The Fed and BoE interest rate decision and banks’ outlook on rates will set the tone for the Pound Sterling markets in the coming weeks. Markets have fully priced in a September Fed rate cut. On the other hand, interest rate futures are pricing a 51% chance that the BoE will reduce rates by 25 bps next week while projecting 54 bps of cuts for 2024, up from 49 bps of cuts on Wednesday.

The weekly US Jobless Claims and the ISM Manufacturing PMI will be published on Thursday, following the BoE events.

The all-important US Nonfarm Payrolls will hog the limelight on Friday, as Fed policymakers return after a two-week ‘blackout period’. BoE Chief Economist Huw Pill is also due to speak on Friday.

GBP/USD: Technical Outlook

The Pound Sterling correction is seen paving the way for a fresh uptrend, as portrayed by the GBP/USD daily chart.

The 14-day Relative Strength Index (RSI) has stalled its descent and holds above the 50 level, currently near 52.50, suggesting that buyers still remain in the game.

However, a daily candlestick close below the key 21-day Simple Moving Average (SMA) support at 1.2851 will shake off any odds for a recovery.

On a renewed downside, the immediate cushion will be seen at the previous key resistance near 1.2800.

Further south, the 50-day SMA at 1.2777 will be tested, exposing sellers to the 100-day SMA at 1.2682.

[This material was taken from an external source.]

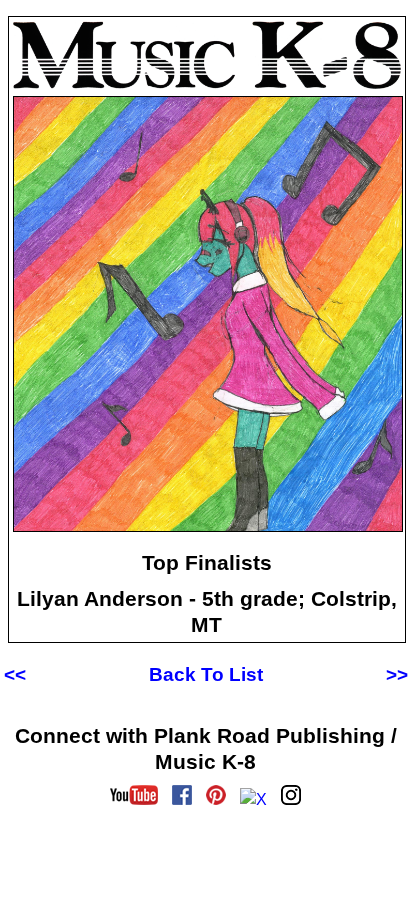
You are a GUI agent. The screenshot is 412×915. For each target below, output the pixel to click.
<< (15, 674)
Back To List (206, 674)
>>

Alternatively, recapturing the weekly high of 1.2942 is critical to initiate a fresh uptrend toward the yearly high of 1.3045.

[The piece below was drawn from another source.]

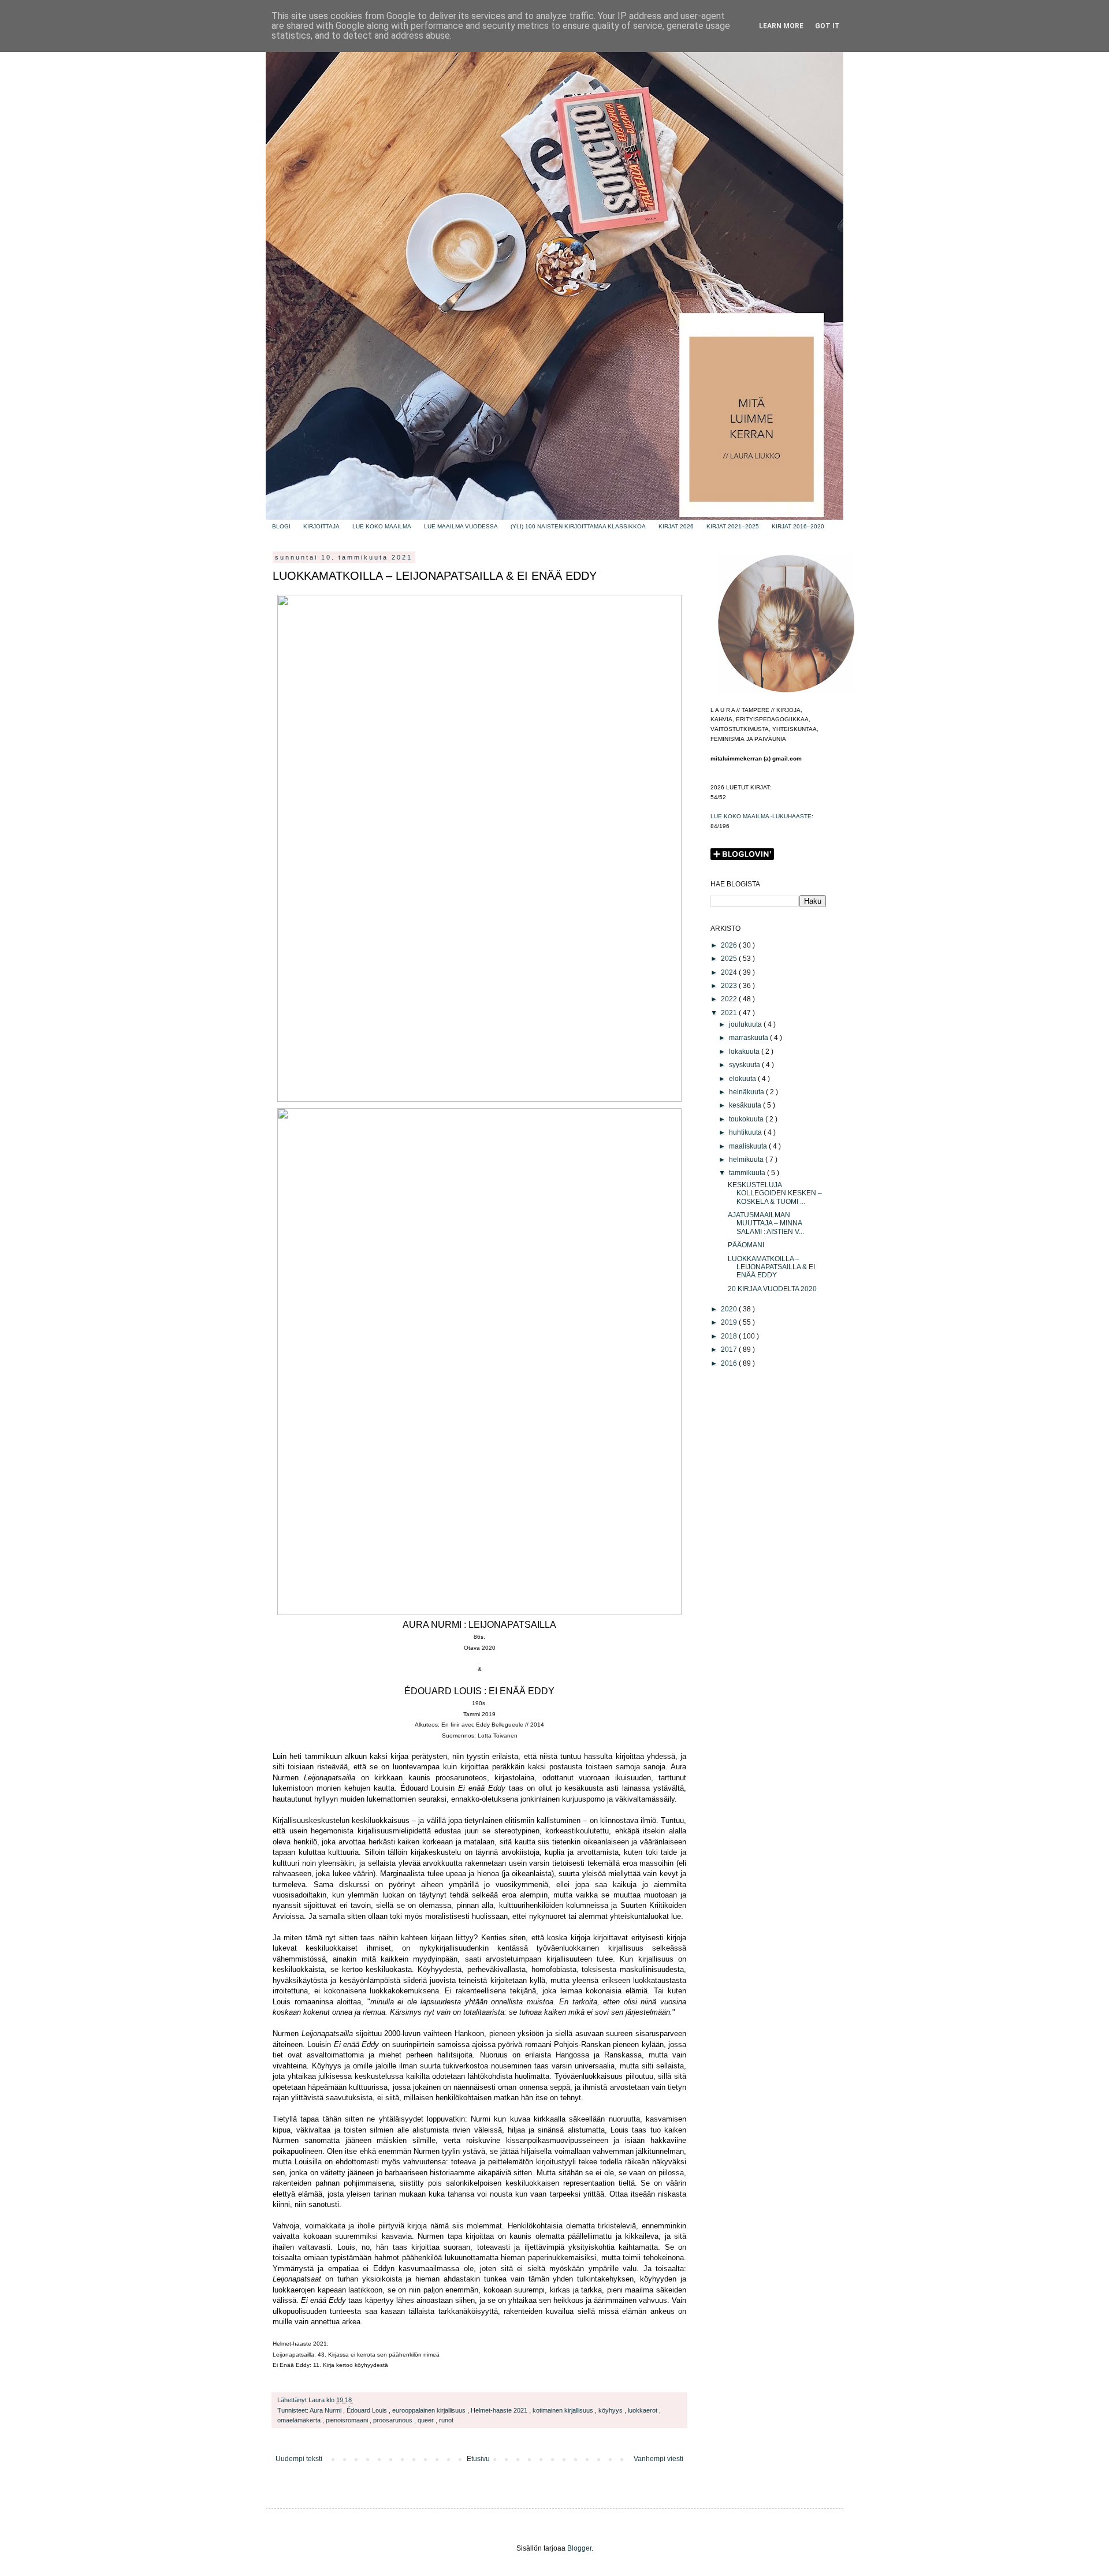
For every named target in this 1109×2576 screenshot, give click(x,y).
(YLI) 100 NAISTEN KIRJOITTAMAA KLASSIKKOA (578, 526)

Ahead of that level, the 1.3000 round figure will challenge the bearish commitments. 

Central banks FAQs

Central Banks have a key mandate which is making sure that there is price stability in a country or region. Economies are constantly facing inflation or deflation when prices for certain goods and services are fluctuating. Constant rising prices for the same goods means inflation, constant lowered prices for the same goods means deflation. It is the task of the central bank to keep the demand in line by tweaking its policy rate. For the biggest central banks like the US Federal Reserve (Fed), the European Central Bank (ECB) or the Bank of England (BoE), the mandate is to keep inflation close to 2%.

A central bank has one important tool at its disposal to get inflation higher or lower, and that is by tweaking its benchmark policy rate, commonly known as interest rate. On pre-communicated moments, the central bank will issue a statement with its policy rate and provide additional reasoning on why it is either remaining or changing (cutting or hiking) it. Local banks will adjust their savings and lending rates accordingly, which in turn will make it either harder or easier for people to earn on their savings or for companies to take out loans and make investments in their businesses. When the central bank hikes interest rates substantially, this is called monetary tightening. When it is cutting its benchmark rate, it is called monetary easing.

A central bank is often politically independent. Members of the central bank policy board are passing through a series of panels and hearings before being appointed to a policy board seat. Each member in that board often has a certain conviction on how the central bank should control inflation and the subsequent monetary policy. Members that want a very loose monetary policy, with low rates and cheap lending, to boost the economy substantially while being content to see inflation slightly above 2%, are called ‘doves’. Members that rather want to see higher rates to reward savings and want to keep a lit on inflation at all time are called ‘hawks’ and will not rest until inflation is at or just below 2%.

Normally, there is a chairman or president who leads each meeting, needs to create a consensus between the hawks or doves and has his or her final say when it would come down to a vote split to avoid a 50-50 tie on whether the current policy should be adjusted. The chairman will deliver speeches which often can be followed live, where the current monetary stance and outlook is being communicated. A central bank will try to push forward its monetary policy without triggering violent swings in rates, equities, or its currency. All members of the central bank will channel their stance toward the markets in advance of a policy meeting event. A few days before a policy meeting takes place until the new policy has been communicated, members are forbidden to talk publicly. This is called the blackout period.